Peaks, who endorses the mayor’s proposal, said he believes some permanent closures are a better alternative. Firefighters have vowed to fight the closures.
“We want the brownouts to stop, but you don’t end them by making them permanent,” said Pat McOsker, the president of the United Firefighters of Los Angeles City.
McOsker said the closures would effect the department’s response time — a charge Peaks denies — and would put firefighters and the public at risk.
“Lives will be lost because of it,” the union leader said.
At a news conference Wednesday, City Council members Janice Hahn, Jose Huizar and Tom LaBonge said they were concerned about the proposed cuts.
Speaking in front of a crowd of several dozen firefighters shortly before the council’s Budget and Finance Committee took up the mayor’s budget, Hahn said she was particularly worried about a fire station in Wilmington.
Under the proposed reductions, Fire Station 38 would lose a hook and ladder truck and a pumper truck. The department determined those and other reductions with the help of a computer program that analyzed which companies were most in demand.
Hahn said that method failed to consider a worst-case scenario.
“It’s really not about how many calls they’ve had before,” said Hahn, noting that Wilmington is vulnerable because it is home to oil refineries and is near the Port of Los Angeles. “It’s about what could happen.”

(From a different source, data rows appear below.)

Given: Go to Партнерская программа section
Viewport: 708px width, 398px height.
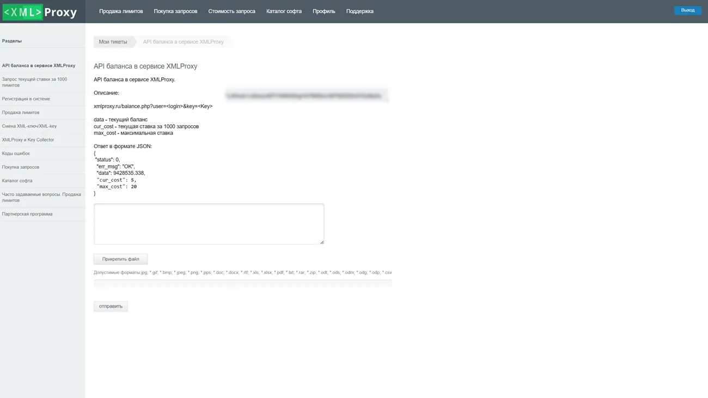Looking at the screenshot, I should tap(27, 214).
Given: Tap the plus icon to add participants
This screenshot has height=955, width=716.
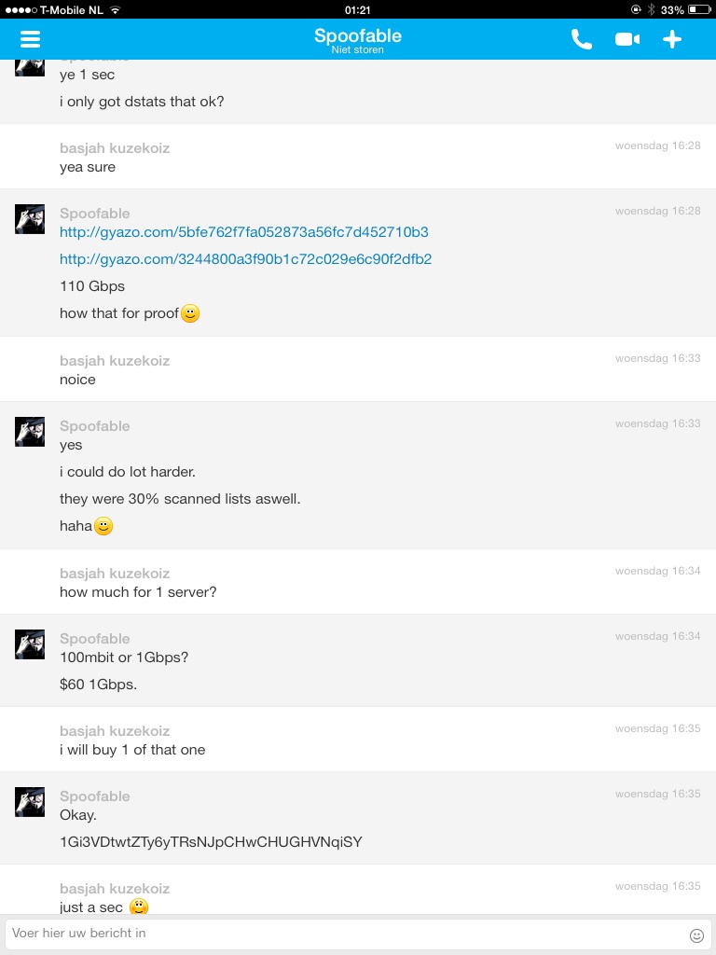Looking at the screenshot, I should click(x=671, y=39).
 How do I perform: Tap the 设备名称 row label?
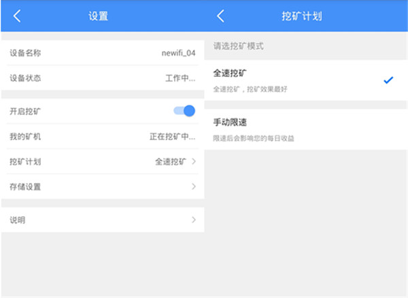tap(25, 53)

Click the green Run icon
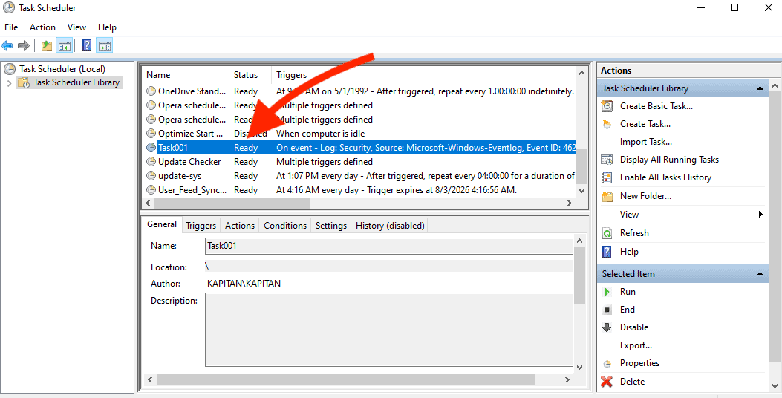[607, 292]

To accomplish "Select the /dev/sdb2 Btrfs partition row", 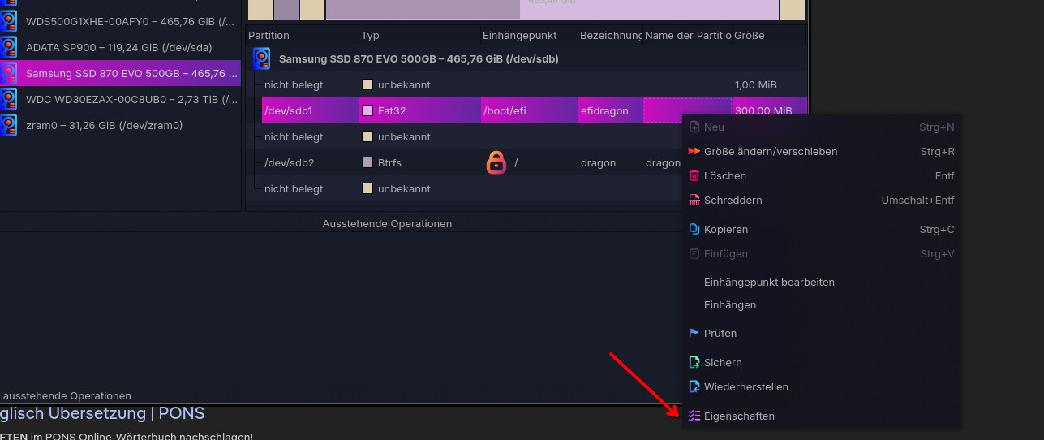I will pyautogui.click(x=308, y=162).
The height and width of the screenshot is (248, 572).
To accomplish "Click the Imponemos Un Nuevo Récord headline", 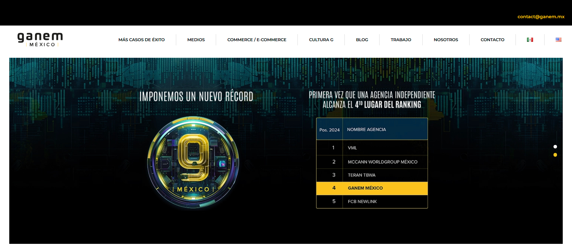I will coord(196,96).
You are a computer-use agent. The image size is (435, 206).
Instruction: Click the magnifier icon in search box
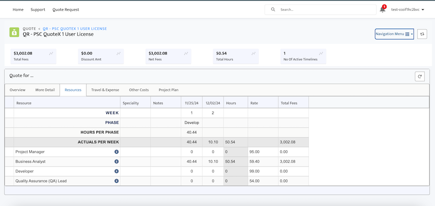[273, 9]
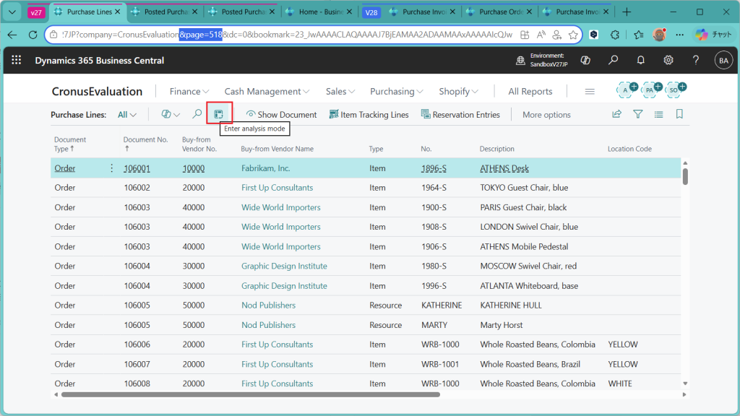Screen dimensions: 740x416
Task: Open the Share icon in the toolbar
Action: point(616,114)
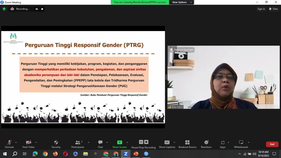
Task: Click the Sign in button
Action: [x=261, y=9]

Peaks said he expects the department to lose 318 firefighters to retirement over the next three years, reducing the total to about 3,250. The Fire Department has not hired firefighters in three years.
Peaks said he thinks firefighters are frustrated because the Los Angeles Police Department has continued to hire officers — with the exception of an effective four-month hiring freeze approved by the council last month.
“I think they feel like second-class citizens,” he said.
Peaks said that if he had his way, the department would not have to shrink.
“I would love to see all of those resources come back,” said Peaks, who noted that the department responds to more than 1,000 fire and medical emergencies each day. “But the reality is there’s no more money.”